Армия короля Франции (ЛП) - Страница 53
Пьер Пийяр является типичным представителем сотен мелких рыцарей, составлявших основную часть капетингских армий. С именем, которое не кажется рыцарским (хотя нам известен рыцарь по имени Адам Сакавин[371]), с небольшими земельными владениями, возможно, склонный к насилию, и, к тому чтобы помахать мечом, Пьер Пийяр, тем не менее, осознавал свой статус рыцаря. Мнение его современников явно имело для него значение, и ему хотелось видеть в короле естественного защитника рыцарства.
Обещание войны
Все эти наблюдения справедливы не только для дальних экспедиций. Славу можно было обрести во Фландрии и Аквитании, а также в Египте и Италии. Для юношей военный поход был возможностью проявить себя и получить рыцарское звание, по возможности из рук доблестного предводителя.
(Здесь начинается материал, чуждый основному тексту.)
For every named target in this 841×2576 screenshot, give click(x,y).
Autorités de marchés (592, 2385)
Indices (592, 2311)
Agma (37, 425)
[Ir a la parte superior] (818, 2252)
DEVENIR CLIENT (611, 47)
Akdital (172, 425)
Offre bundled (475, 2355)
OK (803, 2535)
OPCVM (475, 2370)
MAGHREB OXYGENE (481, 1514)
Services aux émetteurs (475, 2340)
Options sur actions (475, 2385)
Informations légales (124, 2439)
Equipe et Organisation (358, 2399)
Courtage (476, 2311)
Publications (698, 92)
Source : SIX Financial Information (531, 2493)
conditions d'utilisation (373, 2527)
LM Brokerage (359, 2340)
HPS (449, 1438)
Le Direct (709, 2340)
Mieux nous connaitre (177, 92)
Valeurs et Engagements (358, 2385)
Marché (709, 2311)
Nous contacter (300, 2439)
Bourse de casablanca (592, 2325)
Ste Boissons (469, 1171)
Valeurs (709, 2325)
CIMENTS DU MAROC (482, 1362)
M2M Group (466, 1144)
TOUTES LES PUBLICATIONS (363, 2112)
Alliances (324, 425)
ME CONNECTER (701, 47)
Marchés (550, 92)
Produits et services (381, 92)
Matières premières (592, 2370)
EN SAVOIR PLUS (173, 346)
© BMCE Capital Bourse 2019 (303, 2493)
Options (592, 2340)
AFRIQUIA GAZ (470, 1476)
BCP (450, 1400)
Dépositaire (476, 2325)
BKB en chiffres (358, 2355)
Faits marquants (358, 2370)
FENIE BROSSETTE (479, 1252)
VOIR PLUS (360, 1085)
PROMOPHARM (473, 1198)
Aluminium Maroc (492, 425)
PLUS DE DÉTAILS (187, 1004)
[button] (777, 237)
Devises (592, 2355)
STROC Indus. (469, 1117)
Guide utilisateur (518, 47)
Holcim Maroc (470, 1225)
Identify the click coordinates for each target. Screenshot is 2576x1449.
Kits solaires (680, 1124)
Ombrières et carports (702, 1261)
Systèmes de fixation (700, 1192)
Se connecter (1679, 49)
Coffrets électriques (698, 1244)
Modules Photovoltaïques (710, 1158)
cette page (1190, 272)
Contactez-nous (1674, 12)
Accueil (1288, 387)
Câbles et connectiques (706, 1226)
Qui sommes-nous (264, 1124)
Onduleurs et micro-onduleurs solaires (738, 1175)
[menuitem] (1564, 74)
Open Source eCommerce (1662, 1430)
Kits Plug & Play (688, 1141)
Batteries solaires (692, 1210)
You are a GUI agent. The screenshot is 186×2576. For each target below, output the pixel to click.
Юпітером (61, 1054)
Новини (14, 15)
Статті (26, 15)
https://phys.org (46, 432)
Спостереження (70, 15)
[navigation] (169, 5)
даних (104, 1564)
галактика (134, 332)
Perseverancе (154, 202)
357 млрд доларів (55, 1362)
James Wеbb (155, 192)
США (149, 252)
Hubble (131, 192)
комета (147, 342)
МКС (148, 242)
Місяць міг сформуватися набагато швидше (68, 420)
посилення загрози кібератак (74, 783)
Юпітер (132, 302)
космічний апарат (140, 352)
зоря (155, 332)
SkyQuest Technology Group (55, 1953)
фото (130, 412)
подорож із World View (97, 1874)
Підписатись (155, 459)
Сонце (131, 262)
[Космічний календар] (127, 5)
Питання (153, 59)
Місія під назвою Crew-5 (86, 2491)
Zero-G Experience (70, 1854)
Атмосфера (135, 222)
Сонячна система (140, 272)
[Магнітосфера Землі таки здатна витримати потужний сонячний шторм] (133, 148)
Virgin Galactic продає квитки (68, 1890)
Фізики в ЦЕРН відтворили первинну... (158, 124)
Более того, долгое время война не была столь опасной. Резня, завершившая Египетский крестовый поход весной 1250 года, конечно, была исключением: воспоминания Жуанвиля настойчиво и реалистично рассказывают о страданиях крестоносцев — "монсеньора Эрара де Сиверея поразили ударом меча в лицо, так что нос свешивался до губ"[372]. Но, кроме этой резни, были и другие случаи, когда крестоносцы погибали в походах Людовика IX против Плантагенетов, армии для Фуа и Советеррской армии при его сыне, но даже крестовые походы в Тунис и Арагон не отличались очень высокой смертностью, по крайней мере, в результате военных действий. То же самое можно сказать и о правлении Филиппа Красивого. В Аквитании и Фландрии до 1302 года перспектива погибнуть в бою была практически нулевой. Но битвы при Курте и Монс-ан-Певель в корне изменили ситуацию. Примечательно, что Филипп Красивый и его сыновья часто собирая свои армии, старались избегать большого полевого сражения. Таким образом в течение довольно долгого периода, во второй половине XIII века, война не была таким уж опасным приключением.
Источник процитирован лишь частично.